■ EXPLORER LE CONTENU:
A. Répondez à ces questions sur le texte consacré à la surveillance des résistances aux antibiotiques :
(i) Pourquoi la Suisse fait-elle figure de "trou noir" dans la surveillance internationale ?
(ii) Sur quelle loi s'appuie le mandat clair que requiert la surveillance ?
(iii) Que permet déjà la loi relative à la recherche sur l'être humain ?
B. Prolongez le texte sur la surveillance des résistances aux antibiotiques après sa dernière phrase.

■ PASSAGE DU TEXTE:

——

Echange international

Au niveau de la surveillance internationale des résistances aux antibiotiques, la Suisse fait à ce jour figure de "trou noir" car les données dont nous disposons ne sont pas communiquées aux autres centres européens. Or, il est important de s’associer aux bases de données internationales lors de la mise en place d’une surveillance d’un genre nouveau. Ce rapprochement est déjà prévu sur le plan fédéral dans le domaine vétérinaire. En médecine humaine en revanche, la situation dépend malheureusement de facteurs qui sont hors de portée des organismes, à savoir les accords-cadres avec l’UE. En plus, il faut dans ce cas aussi prendre en compte les questions juridiques concernant l’utilisation des données.

Bases juridiques

La surveillance requiert un mandat clair qui s’appuie sur la loi sur les épidémies. Cependant, selon la portée estimée de l’épidémie, la responsabilité peut échoir soit aux cantons soit à la Confédération. La réponse à cette question a pourtant un impact décisif sur l’échange de données relatives aux germes hypervirulents et multirésistants dans toute la Suisse. Cela soulève des questions d’ordre juridique car une bonne surveillance associe les données WGS aux données (cryptées) des patient-e-s. Toutefois, si ces données sont entièrement anonymisées, il ne sera plus possible d’identifier chaque individu. Un temps précieux serait ainsi perdu en cas d’épidémie d’ampleur nationale due à un agent pathogène très dangereux. Sur ce point, la loi sur les épidémies pourrait fournir un cadre fondamental pour l’échange de données, mais son application dans la surveillance des microbes n’est pas encore claire. Si la loi relative à la recherche sur l’être humain autorise déjà l’analyse scientifique des données avec le consentement des patient-e-s, un mandat légal plus étendu n’en est pas moins nécessaire pour assurer une surveillance constante.

——

■ DONNÉES FOURNIES:
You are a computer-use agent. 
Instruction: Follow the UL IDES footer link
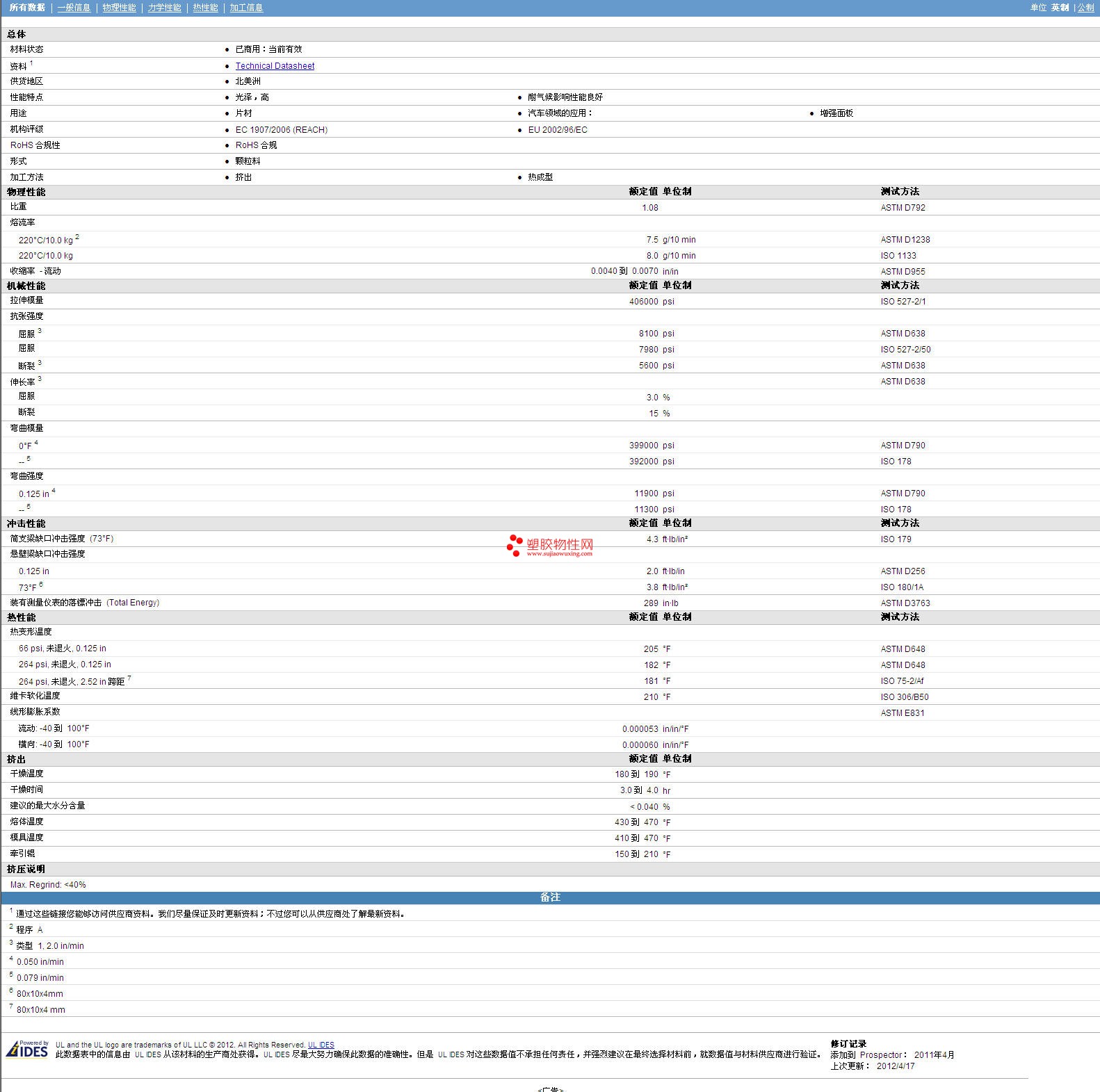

——

■ CORRIGÉ:
A.
(i) Les données dont elle dispose ne sont pas communiquées aux autres centres européens.
(ii) Sur la loi sur les épidémies.
(iii) L'analyse scientifique des données avec le consentement des patient-e-s.

B.
Des priorités claires

Or, tout ce qui est faisable n’est pas forcément souhaitable sur le plan de la santé publique. Les autorités considèrent qu’il faut définir des priorités claires, y compris une analyse coûts­bénéfices. Étant donné que l’élaboration et l’introduction d’un nouveau système exigent au départ des ressources supplémentaires, il convient d’identifier clairement les domaines dans lesquels le WGS offre le plus grand bénéfice. Toutefois, nous ne disposons pas de données à cet égard. Nous estimons cependant que la restriction d’une nouvelle technologie à des cas particuliers n’est pas opportune. Le potentiel du WGS réside dans sa capacité à confirmer des hypothèses sur des échantillons suspects, mais aussi, par exemple, à détecter de nouveaux types de résistance dans le cadre d’une surveillance constante. Ici aussi, des scientifiques doivent apporter leur contribution en démontrant au moyen d’études innovantes les avantages possibles à moyen et long termes du WGS.

L’échange doit avoir lieu – maintenant!

Il est évident que les points évoqués ici sont étroitement liés. Les questions de protection des données sont tout aussi cruciales pour l’organisation du système de déclaration en Suisse que pour les échanges internationaux. La délimitation des compétences entre la Confédération et les cantons a un impact sur l’organisation et le financement de la surveillance. Enfin, la définition par les scientifiques de formats de données uniformes représente une condition préalable à l’analyse intersectorielle dans le cadre d’une approche «One Health».

Il est donc d’autant plus important que tous les acteurs impliqués discutent le plus tôt possible de l’utilisation du WGS dans la pratique. C’est ce que confirme aussi la remarque qui nous a été faite très souvent à l’issue du symposium: ces discussions sont nécessaires et elles doivent avoir lieu maintenant. Il faut les encourager, et c’est précisément ce que nous faisons.